Nachdem wir solche Bilder in Dokumentationen gesehen oder in Berichten darüber gelesen haben, verspüren viele von uns den Wunsch, damit aufzuhören und dieses System nicht mehr zu unterstützen. Doch oftmals gelingt es uns nicht und wir vergessen unsere Vorsätze im Alltag wieder. Zwei, bei denen das dann irgendwann doch anders lief, sind Lars und Verena Meyer aus Ennepetal.
Vegan sind wir mit dem ersten geretteten Schwein geworden. Wir konnten nicht das eine Schwein auf den Grill legen und das andere retten.
Verena Meyer von Meyers Hof – Vom Nutztier zum Glückstier
Lars und Verena Meyer leben in Ennepetal auf ihrem Bauernhof, Meyers Hof. Verena und ich kommen beide aus Hohenlimburg und irgendwann begegneten sich ihr Vater und meine Schwester und ich bekam auf diese Weise mit Verena eine weitere Nichte. Und dank Verena und Lars sind nicht nur meine Kinder und ich diejenigen, die beim Grillen mit der Familie das Tofu-Bratwürstchen bevorzugen. Doch wie es dazu kam, erzählen sie uns jetzt lieber selbst.
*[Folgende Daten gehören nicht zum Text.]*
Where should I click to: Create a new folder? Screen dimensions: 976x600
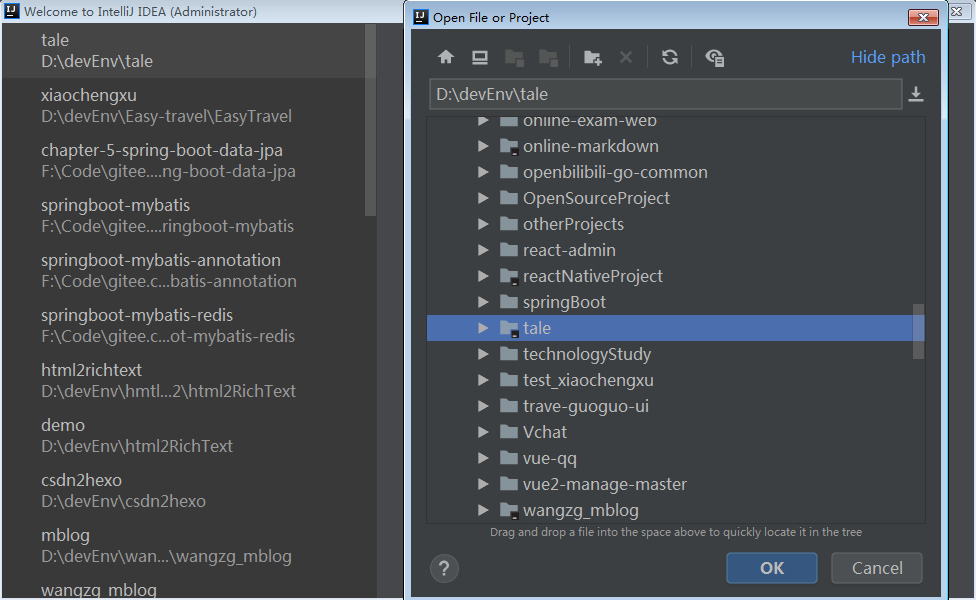(592, 58)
Wie schön, dass ihr euch die Zeit für ein Interview nehmt. Einige werden euch vermutlich aus Hohenlimburg und über die sozialen Netzwerke kennen, weil sie Meyers Hof dort folgen. Würdet Ihr euch denjenigen, die euch noch nicht kennen, noch einmal kurz vorstellen?
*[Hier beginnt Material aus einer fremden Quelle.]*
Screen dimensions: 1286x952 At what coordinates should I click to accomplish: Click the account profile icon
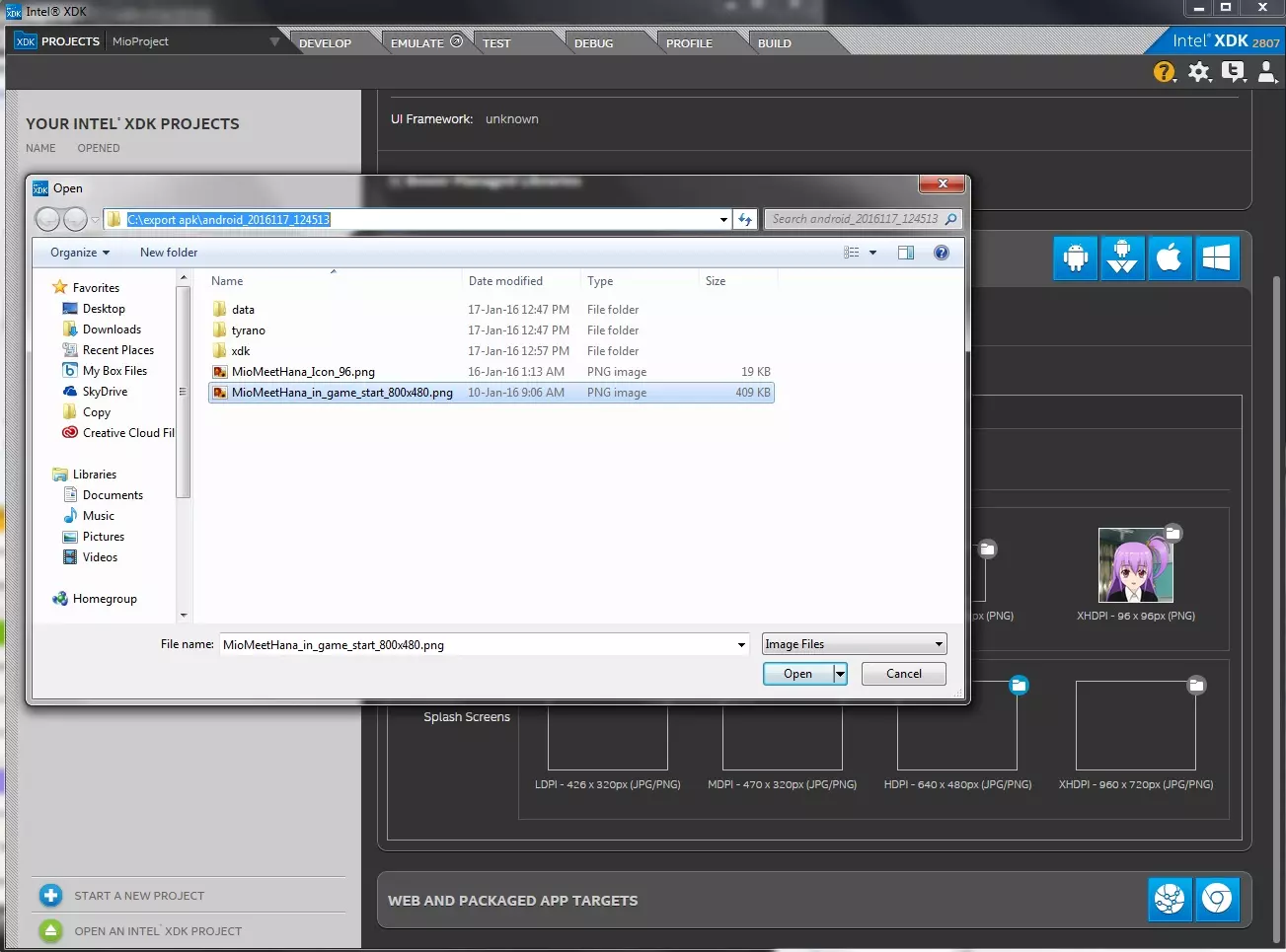coord(1267,72)
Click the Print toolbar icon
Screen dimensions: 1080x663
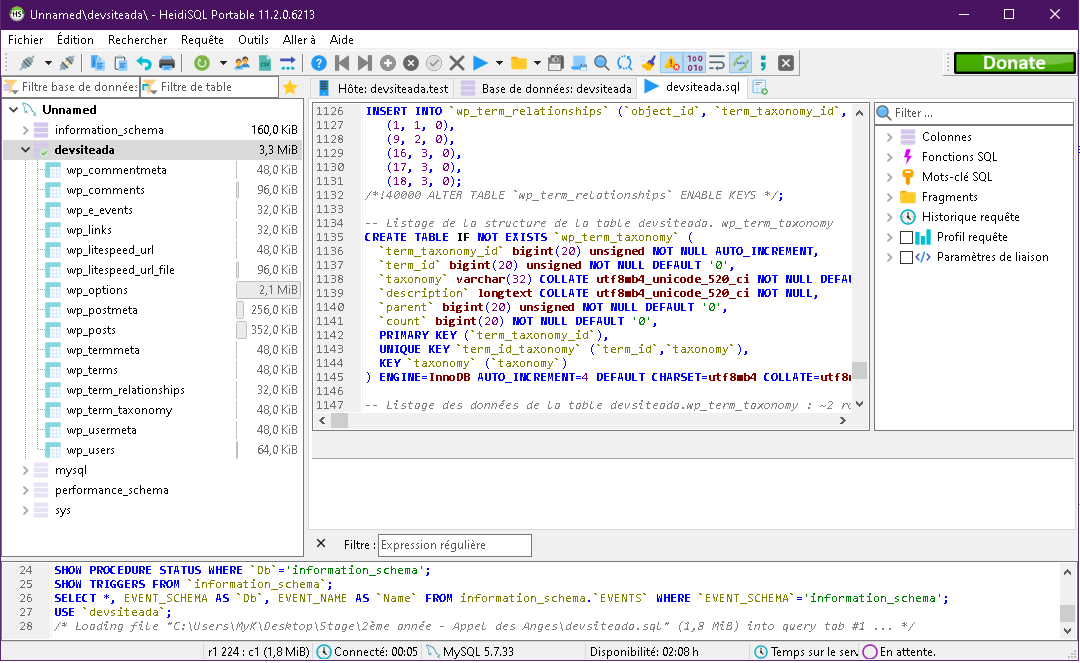pyautogui.click(x=167, y=63)
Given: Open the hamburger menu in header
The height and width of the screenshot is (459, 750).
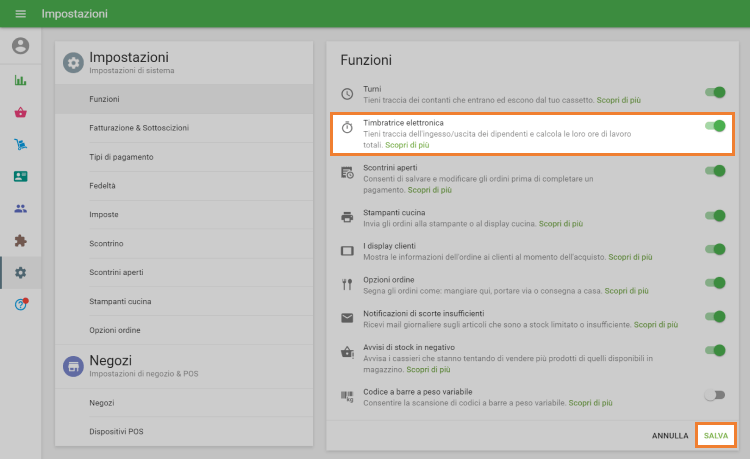Looking at the screenshot, I should click(20, 14).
Verena: Ich habe, bis wir den Hof gefunden haben und bis auf ein paar Auslandsaufenthalte, in Hohenlimburg gelebt. Dort bin ich zur Schule gegangen, habe Auslandsaufenthalte in Frankreich und Amerika aufgeschoben, um dann in Letmathe eine Ausbildung zu machen. Danach studierte ich in Bochum Wirtschaftswissenschaften und habe in Sydney meinen Master gemacht. Ich bin Gesellschafterin eines Unternehmens und arbeite in diesem aktiv mit. Mit Mitte 40 habe ich also zwei Vollzeitjobs, einen als aktiv mitarbeitende Gesellschafterin eines Unternehmens und die Arbeit auf unserem Hof. Bevor wir den Hof hatten, sind wir sehr gerne verreist, haben mit dem Rucksack auf dem Rücken, Indien, Australien, Namibia und viele weitere einzigartige Fleckchen auf der Erde erkundet. Ich habe einen tollen Freundeskreis und diese Freundschaften zu pflegen ist mir sehr wichtig. Wenn ich die Zeit finde, bin ich gerne kreativ tätig und habe eine Leidenschaft für Innenarchitektur entwickelt. Was ich auch mal nebenbei studiert habe, ebenso habe ich letztes Jahr meinen Abschluss als Tierheilpraktikerin gemacht. Mal sehen, was als Nächstes kommt… Für CrossFit und Spinning finde ich leider gerade zu wenig Zeit.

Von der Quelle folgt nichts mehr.